* **Permintaan tertulis**: Tolong lanjutkan berita tentang polemik di Desa Sumberjaya, mulai setelah kalimat terakhir yang tercantum.

* **Bagian dokumen**:
****
BERITA BEKASI – Peraturan dan perundang undangan yang ada atau regulasi yang sudah diatur dalam tatanan kepemerintahan hanya sebatas selogan atau layanan bibir (lip service) bagi Biro Hukum Kabupaten Bekasi, Jawa Barat.
Hal itu, dikatakan Ketua Forum Komunikasi Masyarakat Peduli Bekasi (FKMPB), Eko Setiawan menyoroti polemik yang belakangan riuh di Pemerintahan Desa (Pemdes) Sumberjaya, Tambun Selatan, Kabupaten Bekasi, Jawa Barat.
“Bagi mereka hukum itu milik pejabat dan dimanfaatkan juga untuk para pejabatnya. Inilah yang terjadi di Pemerintahan Kabupaten Bekasi dibawah kepemimpinan Pj. Bupati Bekasi, Dedi Supriyadi,” terang Eko, Selasa (22/10/2024).
ADVERTISEMENT
SCROLL TO RESUME CONTENT
Kaitan itu, kata Eko tentu tidak bisa dipungkiri atau dibantah berdasarkan fakta yang terjadi di Desa Sumberjaya, dimana kesalahan administrasi dan regulasi terkait penggantian Pj Kepala Desa (Kades) Sumberjaya seolah malah dilindungi Pj Bupati Bekasi, Dedy Supriyadi.
“Pj Bupati Bekasi seolah-olah sedang menggunakan kaca mata hitam dan handset seperti tidak mendengar dan melihat kejadian atau perkembangan yang ada dibawah kepemimpinannya, terkait kekacauan yang terjadi di Desa Sumberjaya,” ulasnya.
Parahnya lagi, sambung Eko, apa yang terjadi di Desa Sumberjaya, bukanya hanya sebatas dugaan pelanggaran aturan dan regulasi terkait penggantian Pj Kades Sumberjaya, tapi dugaan aroma korupsi dalam pengelolaan Dana Desa pun menjadi awal polemik.
“Sebagai pemimpin yang bersih yang bener-benar ingin membangun Kabupaten Bekasi lebih baik jauh dari prilaku koruptif dari para pejabatnya seharusnya, Pj Bupati Bekasi, Dedy Supriyadi peka ketika mendengar ada masalah dibawahnya, terutama beraroma korupsi,” ujarnya.
****
Baris data
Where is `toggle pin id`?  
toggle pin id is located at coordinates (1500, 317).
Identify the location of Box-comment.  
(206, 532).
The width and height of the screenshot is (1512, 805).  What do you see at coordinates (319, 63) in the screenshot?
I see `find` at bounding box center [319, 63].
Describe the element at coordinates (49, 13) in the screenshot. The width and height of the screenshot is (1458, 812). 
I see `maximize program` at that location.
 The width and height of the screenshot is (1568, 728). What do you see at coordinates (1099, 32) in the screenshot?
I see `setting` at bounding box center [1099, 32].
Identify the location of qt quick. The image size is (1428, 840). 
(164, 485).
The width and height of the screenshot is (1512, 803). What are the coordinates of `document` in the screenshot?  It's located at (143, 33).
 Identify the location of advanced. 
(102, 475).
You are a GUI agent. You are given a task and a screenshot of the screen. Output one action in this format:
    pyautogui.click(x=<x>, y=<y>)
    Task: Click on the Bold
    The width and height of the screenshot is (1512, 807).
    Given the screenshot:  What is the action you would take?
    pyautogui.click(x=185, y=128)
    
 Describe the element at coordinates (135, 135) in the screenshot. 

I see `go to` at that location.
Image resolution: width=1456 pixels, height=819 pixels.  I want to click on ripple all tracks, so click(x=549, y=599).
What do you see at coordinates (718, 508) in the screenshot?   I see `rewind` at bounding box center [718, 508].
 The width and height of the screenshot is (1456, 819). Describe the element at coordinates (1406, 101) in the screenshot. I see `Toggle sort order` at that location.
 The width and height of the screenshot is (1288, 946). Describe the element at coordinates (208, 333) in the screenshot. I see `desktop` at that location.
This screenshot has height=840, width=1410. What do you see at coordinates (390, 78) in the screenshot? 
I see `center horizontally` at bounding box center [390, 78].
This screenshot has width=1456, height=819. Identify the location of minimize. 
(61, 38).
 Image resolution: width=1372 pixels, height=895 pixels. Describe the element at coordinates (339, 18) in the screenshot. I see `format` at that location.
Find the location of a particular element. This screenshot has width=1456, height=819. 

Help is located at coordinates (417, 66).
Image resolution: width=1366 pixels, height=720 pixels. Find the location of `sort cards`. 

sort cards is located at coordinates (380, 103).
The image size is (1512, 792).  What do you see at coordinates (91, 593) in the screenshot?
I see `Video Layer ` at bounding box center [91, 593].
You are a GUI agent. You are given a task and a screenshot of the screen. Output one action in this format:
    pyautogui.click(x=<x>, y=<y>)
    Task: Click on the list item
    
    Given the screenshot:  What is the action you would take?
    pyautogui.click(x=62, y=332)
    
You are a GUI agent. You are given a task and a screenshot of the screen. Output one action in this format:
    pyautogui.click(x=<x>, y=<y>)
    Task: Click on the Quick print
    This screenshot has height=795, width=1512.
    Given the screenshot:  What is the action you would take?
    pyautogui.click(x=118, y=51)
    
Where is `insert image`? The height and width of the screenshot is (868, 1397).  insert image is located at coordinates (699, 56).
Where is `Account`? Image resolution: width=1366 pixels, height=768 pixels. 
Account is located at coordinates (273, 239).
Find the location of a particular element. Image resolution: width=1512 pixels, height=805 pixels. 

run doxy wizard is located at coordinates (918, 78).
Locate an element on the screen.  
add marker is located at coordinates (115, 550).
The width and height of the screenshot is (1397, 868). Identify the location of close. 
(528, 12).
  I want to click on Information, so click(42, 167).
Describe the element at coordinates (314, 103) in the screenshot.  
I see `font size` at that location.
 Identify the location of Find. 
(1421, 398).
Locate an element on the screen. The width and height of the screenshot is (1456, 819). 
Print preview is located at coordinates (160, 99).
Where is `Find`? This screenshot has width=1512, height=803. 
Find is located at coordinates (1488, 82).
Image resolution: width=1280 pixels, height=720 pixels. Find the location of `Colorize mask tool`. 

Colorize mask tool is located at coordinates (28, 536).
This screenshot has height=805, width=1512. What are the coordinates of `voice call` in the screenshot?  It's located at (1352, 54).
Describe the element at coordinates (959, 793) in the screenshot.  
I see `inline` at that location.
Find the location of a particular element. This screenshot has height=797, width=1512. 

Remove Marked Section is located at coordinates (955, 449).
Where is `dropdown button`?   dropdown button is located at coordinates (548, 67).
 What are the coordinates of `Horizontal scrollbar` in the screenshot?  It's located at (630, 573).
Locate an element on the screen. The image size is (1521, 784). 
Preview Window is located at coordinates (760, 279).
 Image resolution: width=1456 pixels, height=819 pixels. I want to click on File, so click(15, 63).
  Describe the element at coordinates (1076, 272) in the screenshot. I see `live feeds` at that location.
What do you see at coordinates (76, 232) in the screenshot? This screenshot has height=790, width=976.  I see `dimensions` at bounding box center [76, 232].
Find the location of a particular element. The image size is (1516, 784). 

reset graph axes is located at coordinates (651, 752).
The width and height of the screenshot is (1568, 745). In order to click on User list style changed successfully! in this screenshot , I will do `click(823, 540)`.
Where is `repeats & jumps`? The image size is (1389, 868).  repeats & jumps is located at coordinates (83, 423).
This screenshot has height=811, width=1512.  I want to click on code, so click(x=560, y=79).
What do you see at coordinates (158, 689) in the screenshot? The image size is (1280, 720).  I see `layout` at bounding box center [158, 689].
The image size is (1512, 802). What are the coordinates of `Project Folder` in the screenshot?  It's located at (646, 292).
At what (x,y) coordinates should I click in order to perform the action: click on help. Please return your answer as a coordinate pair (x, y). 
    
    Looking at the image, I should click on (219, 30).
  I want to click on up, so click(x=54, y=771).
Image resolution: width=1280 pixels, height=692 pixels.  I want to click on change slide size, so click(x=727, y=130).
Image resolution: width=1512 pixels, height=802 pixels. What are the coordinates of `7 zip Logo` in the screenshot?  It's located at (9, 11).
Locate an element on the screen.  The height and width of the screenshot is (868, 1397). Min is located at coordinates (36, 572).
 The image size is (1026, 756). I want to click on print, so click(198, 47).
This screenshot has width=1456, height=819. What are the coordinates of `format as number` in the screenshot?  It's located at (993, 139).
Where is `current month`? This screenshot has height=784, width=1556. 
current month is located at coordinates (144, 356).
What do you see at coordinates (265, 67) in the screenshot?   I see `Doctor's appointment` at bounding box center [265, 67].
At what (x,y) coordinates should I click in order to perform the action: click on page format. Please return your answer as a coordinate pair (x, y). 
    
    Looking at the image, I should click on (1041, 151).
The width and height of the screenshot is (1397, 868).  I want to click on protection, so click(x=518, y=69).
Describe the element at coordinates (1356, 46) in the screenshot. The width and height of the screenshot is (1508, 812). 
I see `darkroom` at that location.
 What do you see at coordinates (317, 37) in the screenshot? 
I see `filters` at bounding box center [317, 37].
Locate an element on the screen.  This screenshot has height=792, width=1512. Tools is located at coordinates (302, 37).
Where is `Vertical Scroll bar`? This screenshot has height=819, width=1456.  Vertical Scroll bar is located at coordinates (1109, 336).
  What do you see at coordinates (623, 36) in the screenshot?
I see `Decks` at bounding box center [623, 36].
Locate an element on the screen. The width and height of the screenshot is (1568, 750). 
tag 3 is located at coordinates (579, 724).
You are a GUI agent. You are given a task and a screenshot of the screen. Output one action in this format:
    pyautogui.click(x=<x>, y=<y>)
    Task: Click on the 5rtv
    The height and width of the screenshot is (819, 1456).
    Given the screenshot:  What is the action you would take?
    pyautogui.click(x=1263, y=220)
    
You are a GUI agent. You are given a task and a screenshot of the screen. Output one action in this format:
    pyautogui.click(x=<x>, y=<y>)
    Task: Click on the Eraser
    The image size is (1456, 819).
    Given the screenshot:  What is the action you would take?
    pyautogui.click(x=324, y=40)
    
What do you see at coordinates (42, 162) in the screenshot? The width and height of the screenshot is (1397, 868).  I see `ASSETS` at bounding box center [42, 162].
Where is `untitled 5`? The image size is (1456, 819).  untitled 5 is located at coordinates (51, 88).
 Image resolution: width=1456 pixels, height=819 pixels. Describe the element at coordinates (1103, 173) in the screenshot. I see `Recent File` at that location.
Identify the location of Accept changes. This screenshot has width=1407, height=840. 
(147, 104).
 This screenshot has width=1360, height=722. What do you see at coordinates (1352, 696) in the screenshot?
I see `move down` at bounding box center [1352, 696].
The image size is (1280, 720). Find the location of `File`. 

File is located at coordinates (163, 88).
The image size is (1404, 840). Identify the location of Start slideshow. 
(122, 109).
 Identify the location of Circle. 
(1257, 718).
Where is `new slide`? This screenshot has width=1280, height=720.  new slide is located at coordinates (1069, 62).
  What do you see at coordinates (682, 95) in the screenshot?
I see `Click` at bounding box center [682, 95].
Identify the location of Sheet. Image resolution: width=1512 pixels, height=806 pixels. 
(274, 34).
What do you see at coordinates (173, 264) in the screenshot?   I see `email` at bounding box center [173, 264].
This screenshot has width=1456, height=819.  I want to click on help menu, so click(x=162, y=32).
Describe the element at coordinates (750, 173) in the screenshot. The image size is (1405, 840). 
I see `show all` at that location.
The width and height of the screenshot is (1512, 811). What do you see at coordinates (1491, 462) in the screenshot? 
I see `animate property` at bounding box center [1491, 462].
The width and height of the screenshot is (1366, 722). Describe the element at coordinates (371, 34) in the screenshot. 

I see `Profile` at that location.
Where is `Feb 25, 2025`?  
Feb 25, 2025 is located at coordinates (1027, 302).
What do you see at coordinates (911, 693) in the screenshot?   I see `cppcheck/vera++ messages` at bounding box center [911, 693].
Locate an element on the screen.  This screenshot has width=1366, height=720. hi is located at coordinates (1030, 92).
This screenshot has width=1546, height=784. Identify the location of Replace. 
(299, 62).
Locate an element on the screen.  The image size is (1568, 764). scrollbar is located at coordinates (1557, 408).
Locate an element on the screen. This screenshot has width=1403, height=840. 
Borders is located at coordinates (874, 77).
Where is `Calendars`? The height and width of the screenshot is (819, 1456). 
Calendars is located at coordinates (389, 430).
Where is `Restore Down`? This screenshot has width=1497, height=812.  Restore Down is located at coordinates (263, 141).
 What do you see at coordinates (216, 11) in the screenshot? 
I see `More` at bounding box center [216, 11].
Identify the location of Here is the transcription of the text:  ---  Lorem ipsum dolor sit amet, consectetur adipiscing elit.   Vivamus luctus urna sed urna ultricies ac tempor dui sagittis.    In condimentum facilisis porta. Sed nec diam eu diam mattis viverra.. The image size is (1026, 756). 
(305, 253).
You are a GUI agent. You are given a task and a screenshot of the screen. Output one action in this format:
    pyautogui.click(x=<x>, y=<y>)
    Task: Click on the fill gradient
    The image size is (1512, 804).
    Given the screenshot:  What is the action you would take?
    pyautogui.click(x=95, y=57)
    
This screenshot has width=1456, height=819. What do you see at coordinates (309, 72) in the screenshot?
****
* **Jawaban yang diharapkan**:
Eko melanjutkan, kehadiran FKMPB dua kali ke Biro Hukum Kabupaten Bekasi menjadi tonggak ketidak beresan administrasi dan regulasi seperti yang disampaikan Kabag Biro Hukum saat pertama bertemu bahwa mereka tidak mengetahui dasar pemberhentian Pj Sofyan Hakim.
“Karena tidak adanya bukti laporan yang dilapirkan apa kesalahan Pj Kades Sumberjaya Sofyan Hakim yang mendadak digantikan Pj. Sumardi. Bahkan Kabag Biro Hukum sempat menyarankan agar Pj Sofyan menjabat sampai terpilih Kades definitif,” jelas Eko.
Dari pernyataan itu, lanjut Eko, sudah dapat dipahami bahwa dasar pemberhentian Pj Sofyan Hakim diduga cacat hukum dan diperkosa namun tidak ada rasa malu dan bersalah, karena regulasi penandatanganan tersebut prosenya melalui Biro Hukum, baru Bupati yang menandatangani.
“Seolah malah lempar batu ke Dinas Pemberdayaan Masyarakat dan Desa atau DPMD katanya sebagai Dinas yang punya kewenangan. Inilah polemik yang membuat FKMPB semakin kencang. Kan Kabag Hukum tahu aturan dan regulasi,” tegasnya.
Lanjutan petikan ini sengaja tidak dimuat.